Rosenberger v. University of Virginia

Rosenberger v. University of Virginia

Argued March 1, 1995
Decided June 29, 1995
Full case name Ronald W. Rosenberger, et al., Petitioners v. Rector and Visitors of the University of Virginia, et al.
Citations

515 U.S. 819 (more)

115 S. Ct. 2510; 132 L. Ed. 2d 700; 1995 U.S. LEXIS 4461; 63 U.S.L.W. 4702; 95 Cal. Daily Op. Service 5005; 95 Daily Journal DAR 8512; 9 Fla. L. Weekly Fed. S 272
Prior history Summary judgment entered for the University by the United States District Court for the Western District of Virginia, 795 F. Supp. 175 (W.D. Va. 1992); affirmed, 18 F.3d 269 (4th Cir. 1994); cert. granted, 513 U.S. 959 (1994).
Holding
The University's denying funds available to other student publications, but not to a publication produced from a religious viewpoint, violates the First Amendment's guarantee of free speech. The University's assertion that the exclusion was necessary to avoid violating the Establishment Clause lacked merit because the funds were apportioned neutrally to any group meeting certain criteria that requested the funds.
Court membership
Case opinions
Majority Kennedy, joined by Rehnquist, O'Connor, Scalia, Thomas
Concurrence O'Connor
Concurrence Thomas
Dissent Souter, joined by Stevens, Ginsburg, Breyer
Laws applied
U.S. Const. amend. I

Rosenberger v. Rector and Visitors of the University of Virginia, 515 U.S. 819 (1995), was an opinion by the Supreme Court of the United States regarding whether a state university might, consistent with the First Amendment, withhold from student religious publications funding provided to similar secular student publications. The University provided funding to every student organization that met funding-eligibility criteria, which Wide Awake, the student religious publication fulfilled. The University of Virginia defense claimed that denying student activity funding of the religious magazine was necessary to avoid the University’s violating the Establishment Clause of the First Amendment.

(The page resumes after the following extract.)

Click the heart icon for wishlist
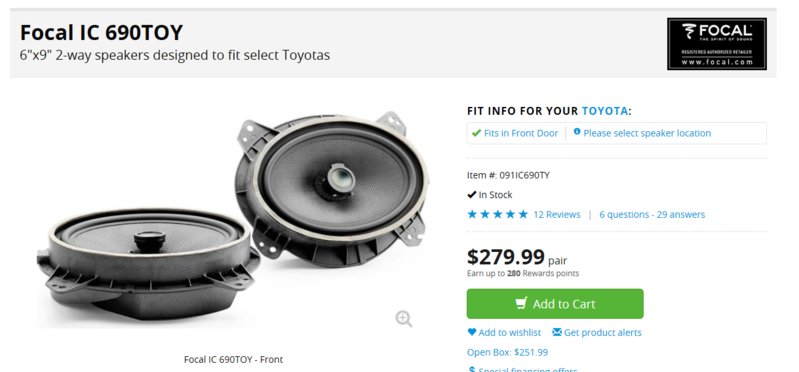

The Supreme Court disagreed with the University; constitutional law scholar Michael W. McConnell argued on behalf of the student religious publication, and John Calvin Jeffries argued on behalf of the University of Virginia. The decision centered upon Memorial and Remonstrance Against Religious Assessments, a document on religious freedom by James Madison.[1]

Background

To fund student organization activities, the University of Virginia (UVA) charges and collects from the student body, a semestral "activities fee". Registered student organizations, including "student news, information, opinion, entertainment, or academic communications media groups", may use said funding to pay some of their expenses; the ineligible UVA student activities include "religious activities, philanthropic activities, political activities, activities that would jeopardize the University's tax-exempt status, those that involve payment of honoraria or similar fees, or social or entertainment-related expenses". Moreover, the UVA student activity funding policy defined "religious activity" as one that "primarily promotes or manifests a particular belief in or about a deity or an ultimate reality". The funds were disbursed via student organization requests for reimbursement of third-party expenses, paid by the student-activities-fund administrator.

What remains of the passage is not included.